Task input -
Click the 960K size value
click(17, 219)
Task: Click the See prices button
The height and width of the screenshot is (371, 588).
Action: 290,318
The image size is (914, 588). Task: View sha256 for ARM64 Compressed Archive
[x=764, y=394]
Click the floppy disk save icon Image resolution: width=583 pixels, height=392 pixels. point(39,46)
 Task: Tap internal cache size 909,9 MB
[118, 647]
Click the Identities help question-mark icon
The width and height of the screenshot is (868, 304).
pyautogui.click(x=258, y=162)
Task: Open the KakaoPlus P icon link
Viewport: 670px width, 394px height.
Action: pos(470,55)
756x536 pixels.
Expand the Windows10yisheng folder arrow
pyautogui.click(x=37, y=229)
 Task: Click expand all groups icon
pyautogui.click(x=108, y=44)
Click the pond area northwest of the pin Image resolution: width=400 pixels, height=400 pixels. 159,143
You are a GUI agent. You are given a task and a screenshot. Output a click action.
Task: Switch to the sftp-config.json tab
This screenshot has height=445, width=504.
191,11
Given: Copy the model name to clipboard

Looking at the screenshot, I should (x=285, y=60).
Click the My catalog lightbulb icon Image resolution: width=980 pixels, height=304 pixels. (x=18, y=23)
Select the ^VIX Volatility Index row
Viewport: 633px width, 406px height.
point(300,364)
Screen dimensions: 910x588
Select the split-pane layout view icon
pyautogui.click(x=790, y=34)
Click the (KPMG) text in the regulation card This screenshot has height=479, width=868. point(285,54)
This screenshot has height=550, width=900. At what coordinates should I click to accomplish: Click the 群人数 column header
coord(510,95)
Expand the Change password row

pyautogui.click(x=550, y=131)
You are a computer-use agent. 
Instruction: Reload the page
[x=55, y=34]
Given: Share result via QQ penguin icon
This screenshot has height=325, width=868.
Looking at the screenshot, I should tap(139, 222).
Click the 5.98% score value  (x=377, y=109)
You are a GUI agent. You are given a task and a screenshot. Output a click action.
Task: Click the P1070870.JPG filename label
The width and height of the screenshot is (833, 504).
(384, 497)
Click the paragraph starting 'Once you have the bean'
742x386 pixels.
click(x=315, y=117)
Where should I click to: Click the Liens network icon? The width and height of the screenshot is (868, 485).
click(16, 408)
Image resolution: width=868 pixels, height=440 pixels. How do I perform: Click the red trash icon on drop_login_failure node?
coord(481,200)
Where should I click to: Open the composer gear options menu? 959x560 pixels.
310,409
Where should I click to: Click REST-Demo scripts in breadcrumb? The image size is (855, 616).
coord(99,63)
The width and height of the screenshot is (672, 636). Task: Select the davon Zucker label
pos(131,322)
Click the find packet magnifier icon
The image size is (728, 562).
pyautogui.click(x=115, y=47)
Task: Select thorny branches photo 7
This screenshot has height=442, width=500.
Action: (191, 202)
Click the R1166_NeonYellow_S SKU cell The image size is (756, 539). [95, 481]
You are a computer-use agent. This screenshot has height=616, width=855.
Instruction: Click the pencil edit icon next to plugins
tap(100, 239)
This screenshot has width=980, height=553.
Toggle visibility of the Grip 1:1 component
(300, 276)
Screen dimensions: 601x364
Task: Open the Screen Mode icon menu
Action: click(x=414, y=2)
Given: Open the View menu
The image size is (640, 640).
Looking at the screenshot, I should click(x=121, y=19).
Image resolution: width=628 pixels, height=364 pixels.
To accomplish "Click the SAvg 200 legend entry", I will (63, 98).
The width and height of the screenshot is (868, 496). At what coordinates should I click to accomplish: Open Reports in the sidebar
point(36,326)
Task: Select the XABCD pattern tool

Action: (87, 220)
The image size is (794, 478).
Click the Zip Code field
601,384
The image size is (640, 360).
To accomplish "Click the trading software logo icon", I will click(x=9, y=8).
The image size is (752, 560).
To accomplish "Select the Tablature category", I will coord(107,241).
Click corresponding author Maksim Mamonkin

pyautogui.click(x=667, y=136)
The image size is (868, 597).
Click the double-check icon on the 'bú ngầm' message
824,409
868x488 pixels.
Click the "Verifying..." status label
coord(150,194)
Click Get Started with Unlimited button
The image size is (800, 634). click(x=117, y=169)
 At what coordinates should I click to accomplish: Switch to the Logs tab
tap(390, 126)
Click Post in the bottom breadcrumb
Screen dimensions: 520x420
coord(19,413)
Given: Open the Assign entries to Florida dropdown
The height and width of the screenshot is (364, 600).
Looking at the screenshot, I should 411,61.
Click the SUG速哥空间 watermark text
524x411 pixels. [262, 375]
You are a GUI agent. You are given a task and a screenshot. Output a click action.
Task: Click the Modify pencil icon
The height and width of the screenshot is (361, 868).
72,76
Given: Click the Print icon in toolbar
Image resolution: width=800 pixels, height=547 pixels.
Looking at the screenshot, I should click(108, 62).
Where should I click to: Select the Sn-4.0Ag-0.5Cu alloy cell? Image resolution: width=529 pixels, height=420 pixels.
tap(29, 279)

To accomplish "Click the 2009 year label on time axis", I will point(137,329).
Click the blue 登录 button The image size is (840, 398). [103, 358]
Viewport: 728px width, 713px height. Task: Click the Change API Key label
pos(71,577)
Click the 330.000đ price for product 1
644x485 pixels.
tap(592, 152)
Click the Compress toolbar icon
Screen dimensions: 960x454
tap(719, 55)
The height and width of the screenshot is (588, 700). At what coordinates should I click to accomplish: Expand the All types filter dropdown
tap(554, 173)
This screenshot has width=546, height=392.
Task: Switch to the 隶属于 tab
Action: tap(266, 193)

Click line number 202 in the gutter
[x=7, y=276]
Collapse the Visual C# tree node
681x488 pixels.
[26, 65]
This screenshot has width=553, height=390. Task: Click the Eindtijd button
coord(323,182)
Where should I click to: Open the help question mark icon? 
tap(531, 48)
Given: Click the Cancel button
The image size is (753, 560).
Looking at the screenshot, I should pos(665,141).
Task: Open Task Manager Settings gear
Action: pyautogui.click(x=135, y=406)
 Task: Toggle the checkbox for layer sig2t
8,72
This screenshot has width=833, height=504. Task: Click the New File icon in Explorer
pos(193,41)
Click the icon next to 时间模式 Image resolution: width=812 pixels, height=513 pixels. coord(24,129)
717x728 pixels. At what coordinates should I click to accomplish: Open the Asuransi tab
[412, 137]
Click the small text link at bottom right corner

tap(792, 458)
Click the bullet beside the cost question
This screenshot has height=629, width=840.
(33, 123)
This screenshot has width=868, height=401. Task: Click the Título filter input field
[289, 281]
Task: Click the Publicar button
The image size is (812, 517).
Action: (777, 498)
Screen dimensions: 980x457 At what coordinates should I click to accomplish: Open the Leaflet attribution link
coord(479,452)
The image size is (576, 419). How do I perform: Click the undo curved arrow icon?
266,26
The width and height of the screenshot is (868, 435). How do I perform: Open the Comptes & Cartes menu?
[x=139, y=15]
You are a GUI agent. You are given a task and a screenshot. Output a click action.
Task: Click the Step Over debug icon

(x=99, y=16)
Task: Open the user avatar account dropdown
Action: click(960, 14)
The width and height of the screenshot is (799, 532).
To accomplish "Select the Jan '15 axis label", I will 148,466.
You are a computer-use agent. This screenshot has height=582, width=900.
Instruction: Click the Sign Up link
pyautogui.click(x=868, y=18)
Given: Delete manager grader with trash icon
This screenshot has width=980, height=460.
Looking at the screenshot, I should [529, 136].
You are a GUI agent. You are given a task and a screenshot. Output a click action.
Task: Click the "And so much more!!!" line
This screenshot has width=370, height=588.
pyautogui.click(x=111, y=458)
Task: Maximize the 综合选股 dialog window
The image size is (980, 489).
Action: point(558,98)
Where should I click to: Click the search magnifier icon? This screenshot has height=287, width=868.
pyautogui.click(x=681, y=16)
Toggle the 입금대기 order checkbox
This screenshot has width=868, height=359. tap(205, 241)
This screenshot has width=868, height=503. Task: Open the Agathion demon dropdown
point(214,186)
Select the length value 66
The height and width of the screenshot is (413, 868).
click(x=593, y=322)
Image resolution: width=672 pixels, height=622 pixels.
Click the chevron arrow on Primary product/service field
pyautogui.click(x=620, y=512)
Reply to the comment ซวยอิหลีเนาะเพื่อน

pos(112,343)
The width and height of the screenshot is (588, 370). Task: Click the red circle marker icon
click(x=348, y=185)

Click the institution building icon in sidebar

The problem -
Return each line of the material in which the string "computer" can be found.

Output of the task -
You are a computer-use agent. 
You are a computer-use agent. This screenshot has height=616, width=855.
You are a computer-use agent. This screenshot has height=582, width=900.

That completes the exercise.